Consignes et exigences. Relevez et recopiez chaque ligne des enregistrements où figure la chaîne « Task ».

Enregistrements à utiliser.
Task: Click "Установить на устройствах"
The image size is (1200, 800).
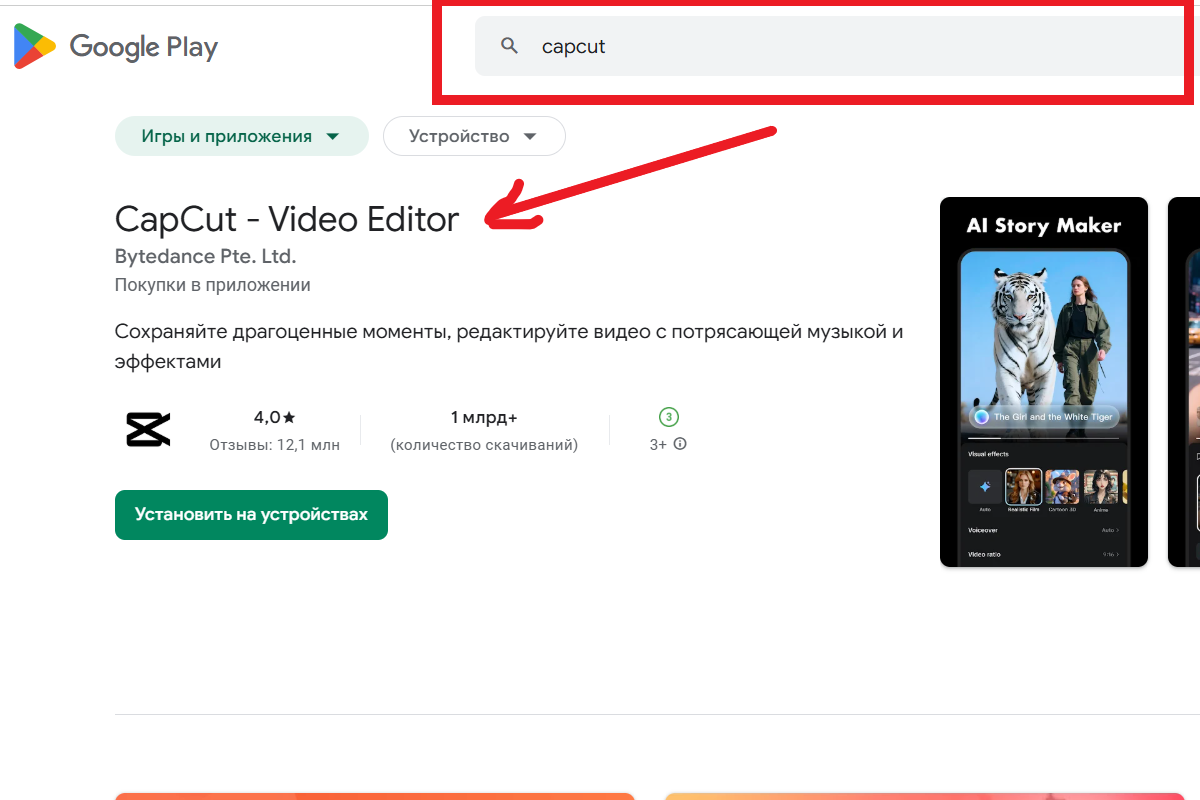Action: 251,515
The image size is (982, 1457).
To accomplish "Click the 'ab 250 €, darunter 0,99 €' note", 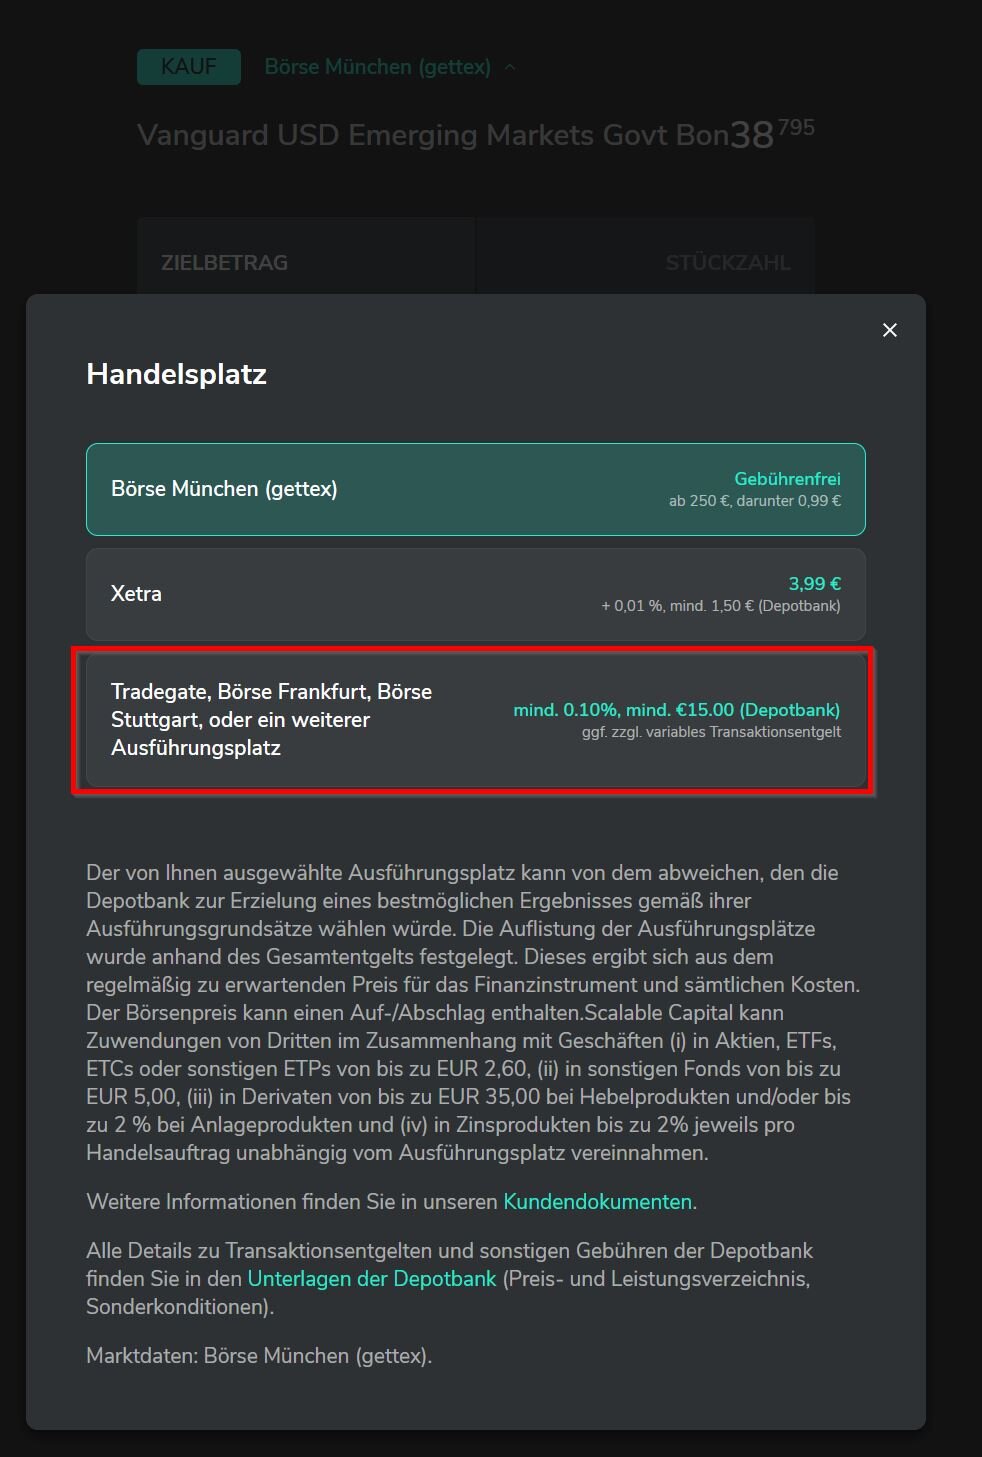I will tap(754, 501).
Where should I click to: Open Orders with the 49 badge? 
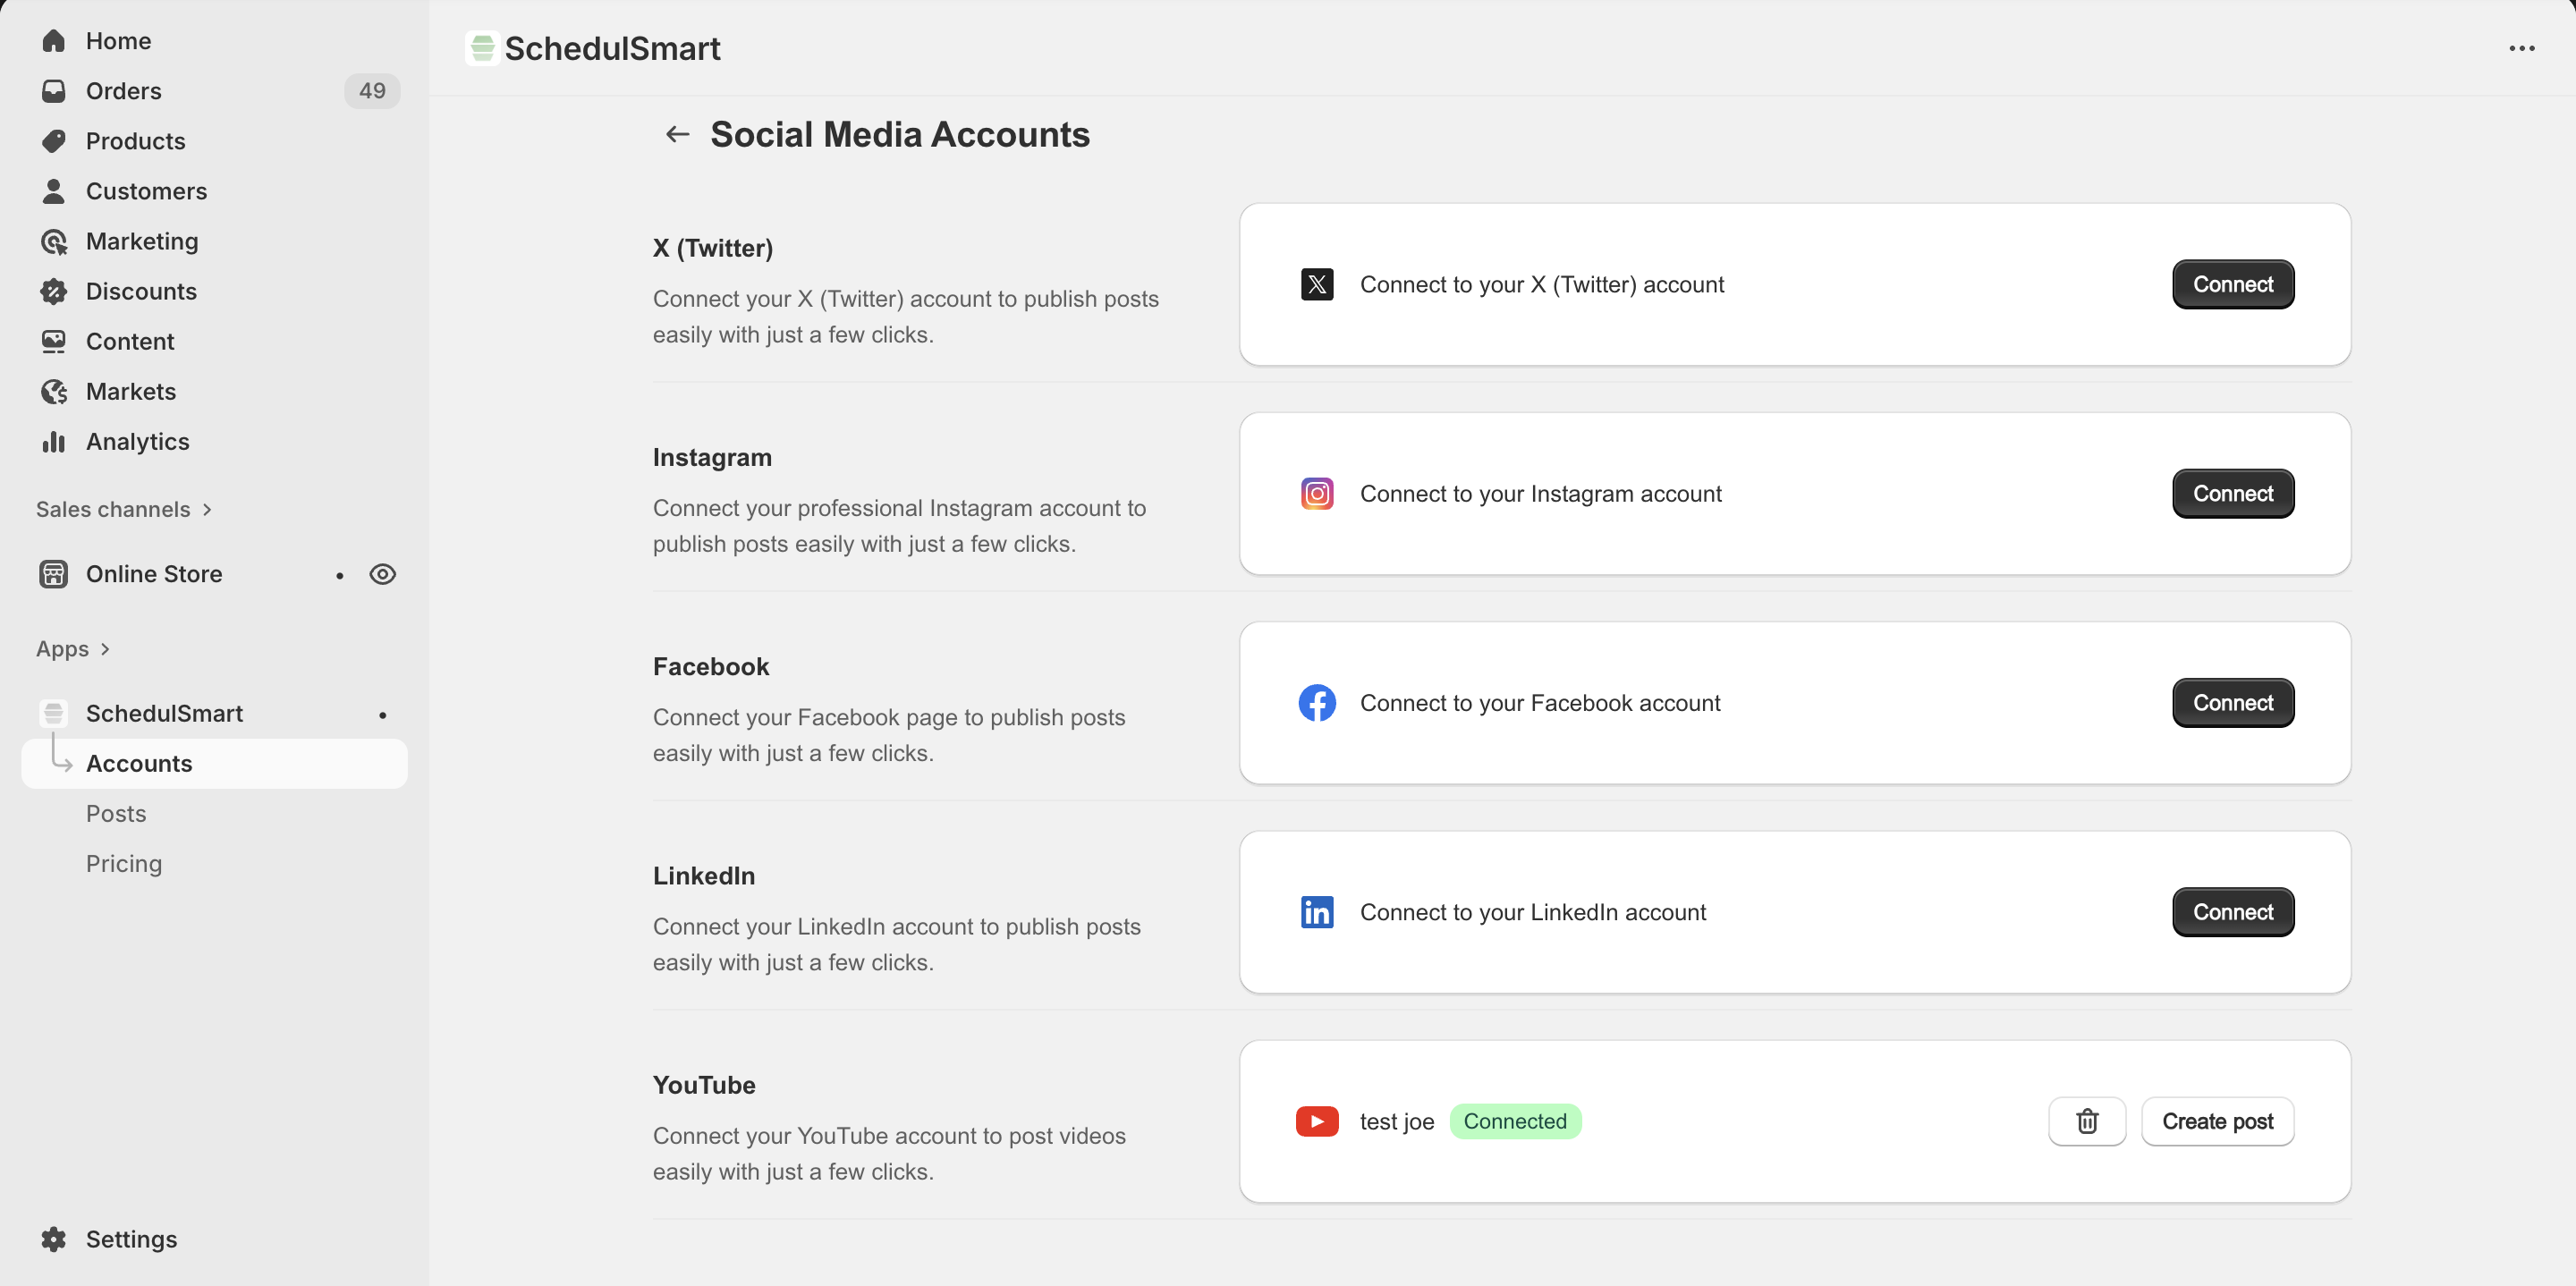point(124,91)
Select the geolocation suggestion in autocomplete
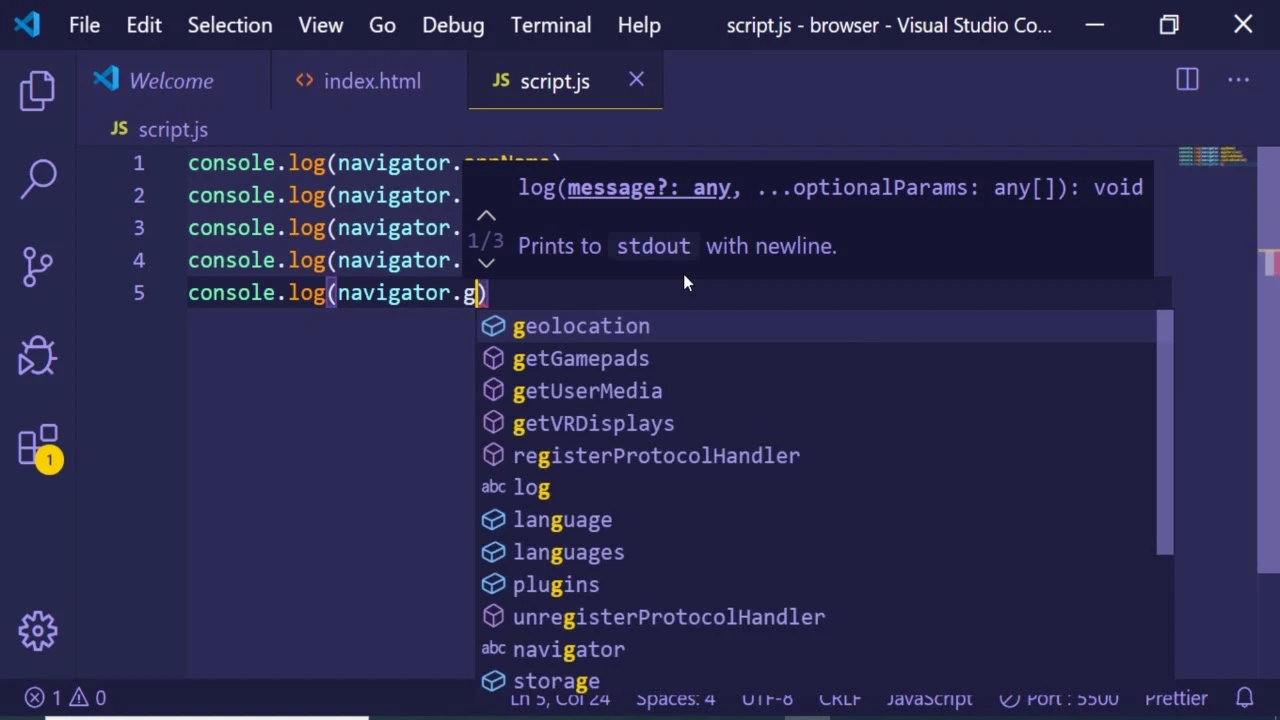The image size is (1280, 720). [x=581, y=326]
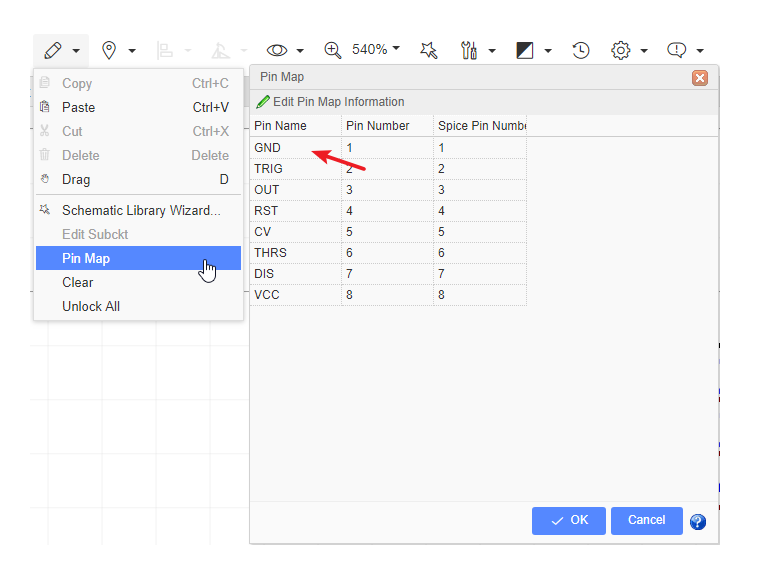The width and height of the screenshot is (760, 574).
Task: Click the settings gear icon
Action: [621, 50]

Réponse attendue.
Task: Click "Установить на устройствах"
Task: Click the settings gear icon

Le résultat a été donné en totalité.